The next stage of their development involved getting out from under the shadow of rockabilly and be-bop, and finding their own voice.  Shhhh was released in August 1969, the same month they took the stage at Woodstock.  When the movie came out, they immediately became one of the hottest bands in the world.  Love Like A Man from Cricklewood Green got radio airplay, and they were clearly stretching out artistically.

Bad Scene from Shhhh set the stage, being quite the departure from what TYA fans had been used to.  And yet, it's surprisingly familiar, being kind of a mash-up of all they styles they did on their first three albums.

https://www.youtube.com/watch?v=Y5k9WJRg3Dc

You dig into that, and things like 50,000 Miles Beneath My Brain from Cricklewood, it was quite stunning.








The next stage began when they left their long-time record label, Deram, and signed with Columbia.  Sometimes, you can look at one album and see the clear peak of a band's creative muse.  With Ten Years After, that peak was A Space In Time.  Yeah, I'm sure you disagree, tough.  It's my blog, and I'm sticking with it.  ASIT was, and is, the greatest album they ever did.

And the sad part about reaching your peak is; it's all downhill from there.  But like any great band, that's not altogether bad.  Just as the first albums were rough and raw, they were still great and hold up well over time.

It's been said many times that Alvin Lee never really liked fame.  He said so at the time, as Woodstock and I'd Love To Change The World from A Space In Time were getting them known everywhere.  He always claimed to prefer playing the small rooms and having the connection with the audience that they never could achieve in the huge auditoriums.  We could start a big, long argument debating which live album was better; Undead or Recorded Live.

Myself, I feel that their fame worked to their advantage in the long run.  It gave them the ability to fill a room just by posting their name.  Alvin Lee made his living for the next 30 years just by being Alvin Lee.  Even so, listening to Positive Vibrations today, you can see the cracks.  They were running out of gas.  I've always liked this album, and still do, but now it feels like outtakes from ASIT and R&R Music To The World.

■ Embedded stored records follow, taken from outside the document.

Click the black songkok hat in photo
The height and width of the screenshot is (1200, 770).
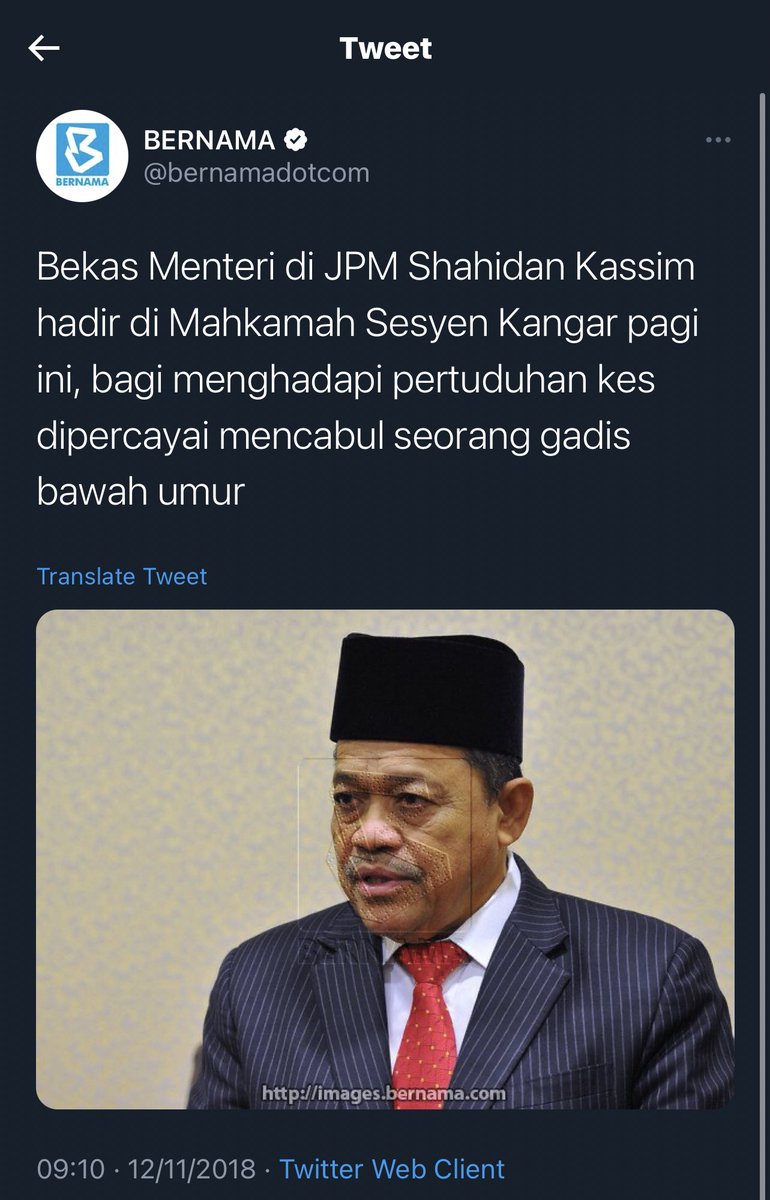pyautogui.click(x=427, y=694)
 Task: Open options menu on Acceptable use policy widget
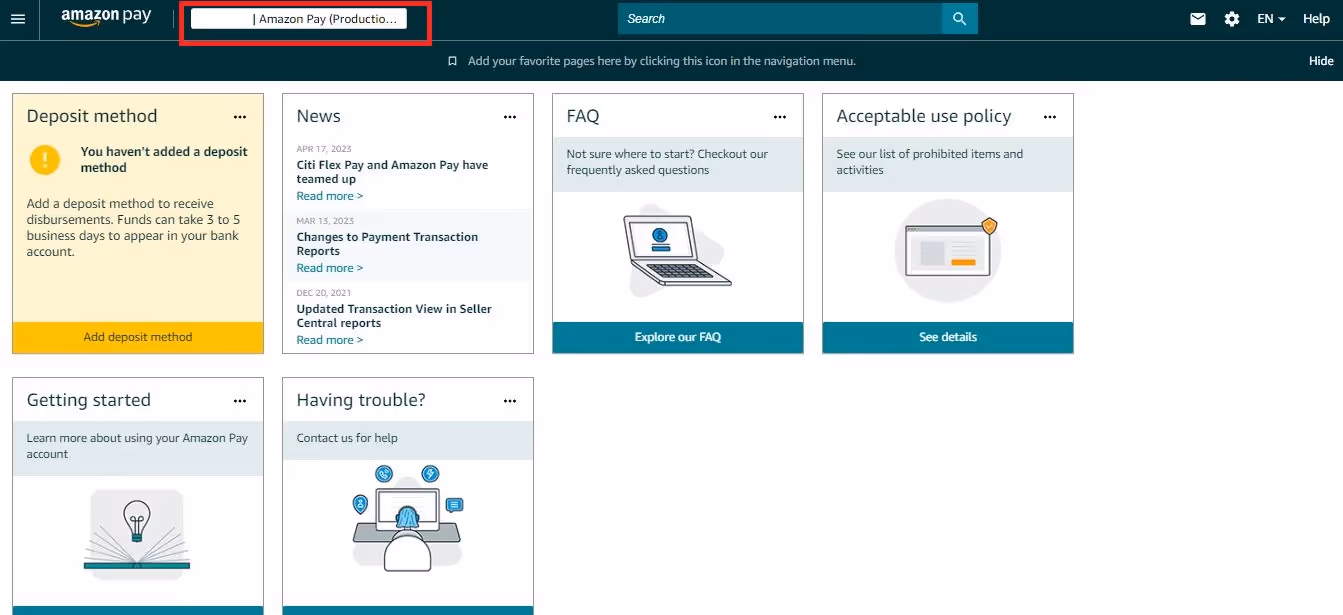(x=1050, y=117)
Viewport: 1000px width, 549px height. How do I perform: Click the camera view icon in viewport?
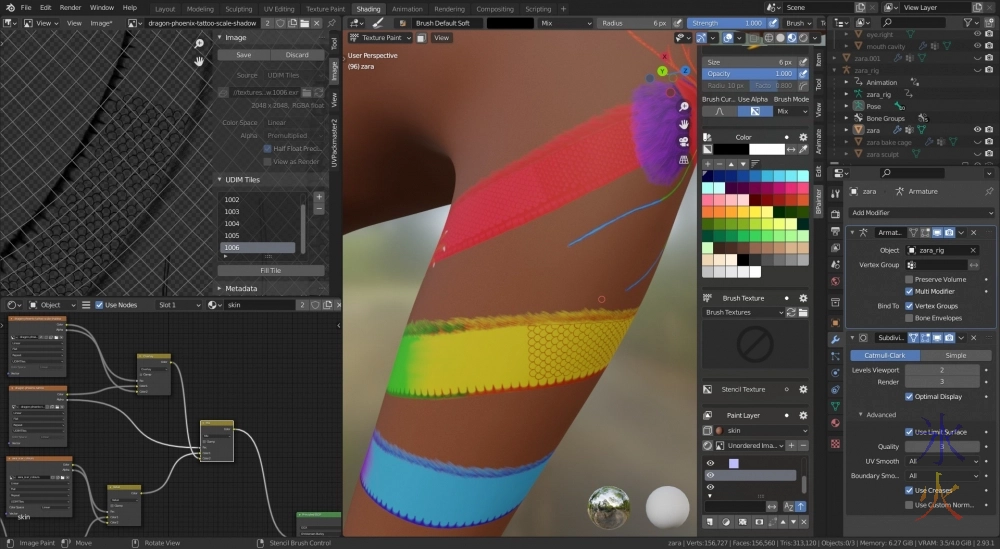click(683, 141)

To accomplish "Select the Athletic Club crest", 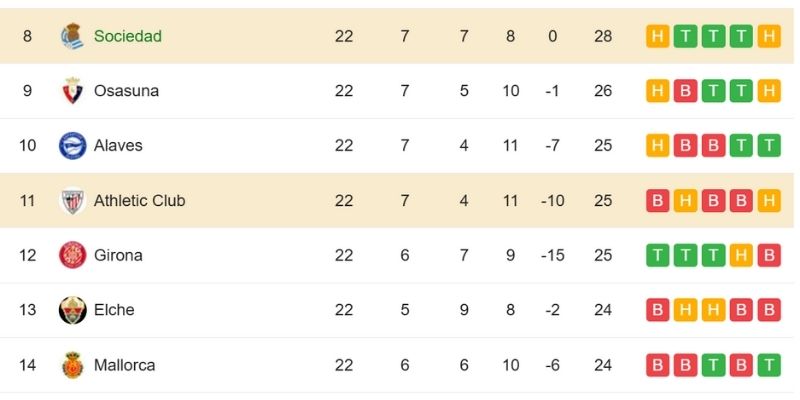I will (x=73, y=200).
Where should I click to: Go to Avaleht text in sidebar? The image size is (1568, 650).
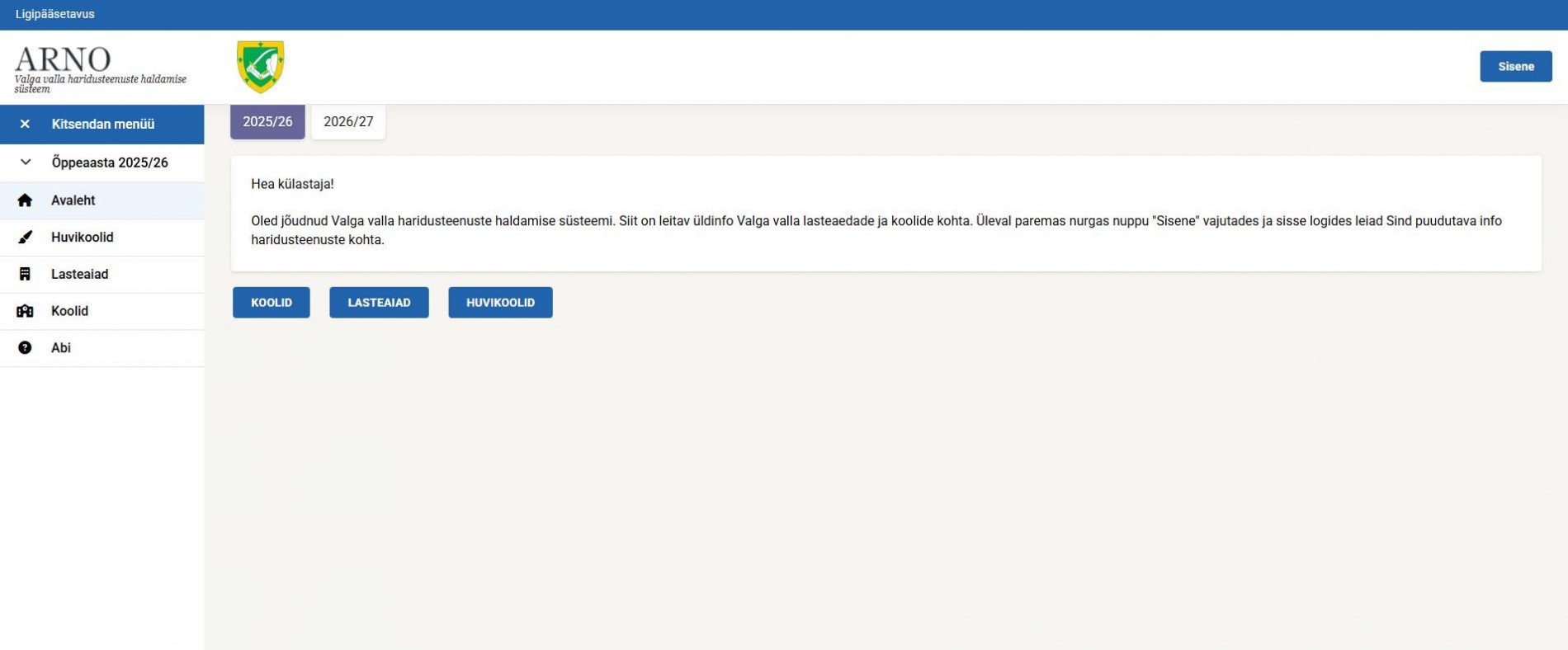coord(73,200)
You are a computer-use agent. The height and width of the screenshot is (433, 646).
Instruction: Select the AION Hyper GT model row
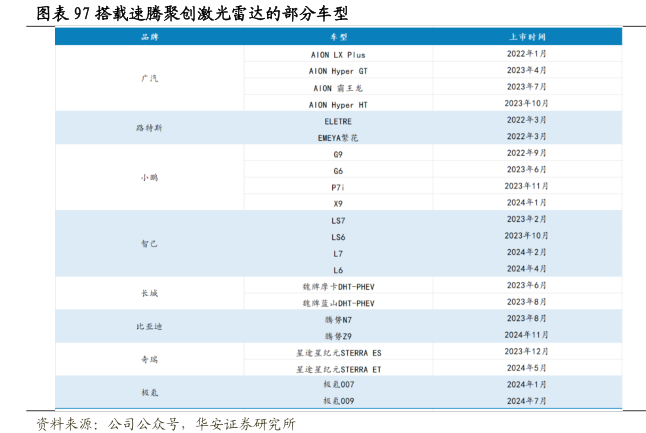pyautogui.click(x=337, y=71)
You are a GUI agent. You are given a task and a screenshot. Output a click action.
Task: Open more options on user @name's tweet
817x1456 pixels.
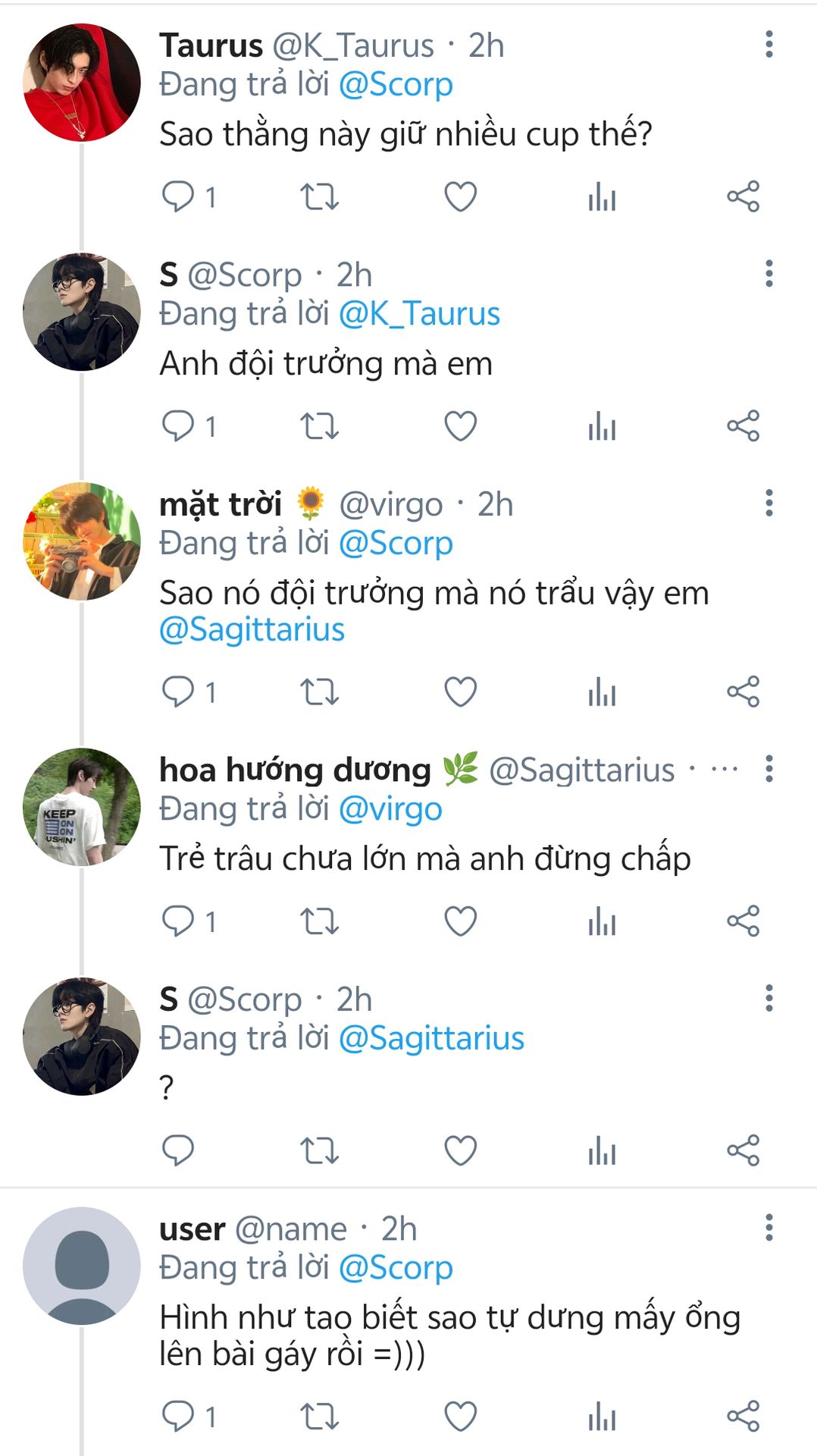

There's even a coda to the TYA story:


The original band got back together in 1988, did some shows, and recorded About Time, which was released in 1989.  The reviews were lousy, but I like the album.  It certainly shows that Alvin Lee kept busy and evolved considerably in the 15 years since Positive Vibrations.  And the other three were just as good and tight as ever.




That would prove to be the last time TYA went into the studio with Alvin Lee.  But it would NOT be the end of the band.  In the early 2000's they got Joe Gooch to sing and play guitar, and the newly revised band recorded Now.  It's . . . good . . . in that, it's well done, Gooch can really play, sings well, the songs are . . . good . . . but . . .

Let's face it, the guy could probably approximate AL's vocals and leads on stage.  Other than that, the album really did nothing for me.  And, I haven't heard A Sting In The Tale yet, which features yet another guitarist/singer.  Gooch, along with bassist Leo Lyons, left TYA to form their own band, so there's a new bass player as well.  According to their website, they're still out there, playing mostly in Europe.

So, there's the history of a sorely under-appreciated band, and my take on them.  Dig out that old stuff, get on YouTube, and let me know what you think.